Never send a minion to do a god's work.

Glory ,'The Killer In Me'


Natter 67: Overriding Vetoes  

Off-topic discussion. Wanna talk about corsets, nail polish, duct tape, or physics? This is the place. Detailed discussion of any current-season TV must be whitefonted.


Jessica - Dec 09, 2010 5:28:53 pm PST #10076 of 30001
And then Ortus came and said "It's Ortin' time" and they all Orted off into the sunset

My first trip to the ER was pretty young, and was either a kidney thing or an asthma attack. All things considered, I'll take a smushed thumb.


Cass - Dec 09, 2010 5:30:02 pm PST #10077 of 30001
Bob's learned to live with tragedy, but he knows that this tragedy is one that won't ever leave him or get better.

Brave little dude.

You've reminded me to get my brother a stuffed infectious disease.

I keep putting a stuffed pertussis on my list but I can't this year because my littlest nephew came down with it at Thanksgiving and I think it'd be in bad taste. Plus my parents NEVER get it for me.

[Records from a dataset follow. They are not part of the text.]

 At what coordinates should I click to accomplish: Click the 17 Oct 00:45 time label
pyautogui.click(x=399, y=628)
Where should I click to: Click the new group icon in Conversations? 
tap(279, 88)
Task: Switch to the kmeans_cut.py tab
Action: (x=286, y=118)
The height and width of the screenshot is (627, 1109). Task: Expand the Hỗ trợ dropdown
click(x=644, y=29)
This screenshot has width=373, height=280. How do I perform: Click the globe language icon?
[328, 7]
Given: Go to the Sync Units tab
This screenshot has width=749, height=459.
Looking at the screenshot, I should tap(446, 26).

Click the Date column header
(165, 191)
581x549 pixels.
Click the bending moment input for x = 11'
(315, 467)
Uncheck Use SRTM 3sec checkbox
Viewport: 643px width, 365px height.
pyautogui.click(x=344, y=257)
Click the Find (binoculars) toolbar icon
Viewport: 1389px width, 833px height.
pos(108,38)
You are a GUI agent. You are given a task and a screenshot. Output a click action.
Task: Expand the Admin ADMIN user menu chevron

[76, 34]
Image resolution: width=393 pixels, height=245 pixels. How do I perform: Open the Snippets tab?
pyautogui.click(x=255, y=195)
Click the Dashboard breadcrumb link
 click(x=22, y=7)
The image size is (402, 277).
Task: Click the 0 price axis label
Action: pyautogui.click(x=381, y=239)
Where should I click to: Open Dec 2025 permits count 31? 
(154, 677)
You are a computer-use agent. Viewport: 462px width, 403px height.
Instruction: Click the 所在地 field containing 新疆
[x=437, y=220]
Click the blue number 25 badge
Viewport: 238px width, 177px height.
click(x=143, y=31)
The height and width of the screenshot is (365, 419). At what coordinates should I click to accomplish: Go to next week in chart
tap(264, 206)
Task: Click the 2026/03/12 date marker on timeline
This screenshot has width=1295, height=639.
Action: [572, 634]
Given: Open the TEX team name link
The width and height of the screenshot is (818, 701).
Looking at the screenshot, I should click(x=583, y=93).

(And, yeah, let's not talk about how he got whooping cough and how it's well-known there's a huge, deadly outbreak in California and I am a huge OMG, get your damn vax proponent for the last several years since I discovered it existed still. Because I haven't vented my rage about it anywhere and I'd hate for one of you to get ambushed. Normally, I'd happily say we should discuss. Not so much this time.)


§ ita § - Dec 09, 2010 5:37:39 pm PST #10078 of 30001
Well not canonically, no, but this is transformative fiction.

My first visit to the ER was either the first split open chin or the newspaper eating thing. Either way, 4 or younger. Or maybe the stitches on my knee. I totally don't remember those.


Amy - Dec 09, 2010 5:40:59 pm PST #10079 of 30001
Because books.

Ben was our ER kid. Swallowed a penny which got lodged at under three, cut his head wide open the next year. The stitches that required made my usually sunny, completely agreeable kid a screaming, hysterical wreck when it came to haircuts for a while. That was an interesting year for him, in hair.

My brother was an ER kid, too. Falls, concussions, broken bones. I came home twice from playing at a friend's house to find a neighbor waiting to tell me my parents had taken him to the ER.


DavidS - Dec 09, 2010 5:48:29 pm PST #10080 of 30001
"Look, son, if it's good enough for Shirley Bassey, it's good enough for you."

He smashed his thumb in the hinge of the bathroom door

Yikes! I know of two different kids who suffered traumatic amputation of a digit in this manner.

(Both had their fingers sewn back on.)


Spidra Webster - Dec 09, 2010 5:51:16 pm PST #10081 of 30001
I wish I could just go somewhere to get flensed but none of the whaling ships near me take Medicare.

My first ER visit was for drinking a bottle of something used to make glass grapes like these: [link]


§ ita § - Dec 09, 2010 5:52:39 pm PST #10082 of 30001
Well not canonically, no, but this is transformative fiction.

In my memory, no one else in my immediate family has been to the ER. For themselves. I, apart from the pain management stuff, have been repeatedly. And then some more. I have flair.


Amy - Dec 09, 2010 5:54:43 pm PST #10083 of 30001
Because books.

My ER trips were all as an adult, a couple times for asthma, once for falling down a flight of tiled stairs, and once for a tooth infection gone horribly wrong. I hate the ER, although I guess I should be grateful for adrenaline shots and morphine.


Spidra Webster - Dec 09, 2010 6:04:27 pm PST #10084 of 30001
I wish I could just go somewhere to get flensed but none of the whaling ships near me take Medicare.

We had enough kids and enough roughhousing that the Huntington Memorial Hospital ER staff knew my family by name at one point.


§ ita § - Dec 09, 2010 6:04:36 pm PST #10085 of 30001
Well not canonically, no, but this is transformative fiction.

I find it retroactively charming that I felt I had "my" ER in London. Oh, like I knew what it was to have an ER.

I've had the same nurse three weeks in a row, and he's threatening to change his shift to avoid me. But he's sweet (if nosy), and never stops until he gets the line in and he doesn't give me a bolus, so I'm really glad of it.

This hospital is my hospital in so many ways, it's not even funny.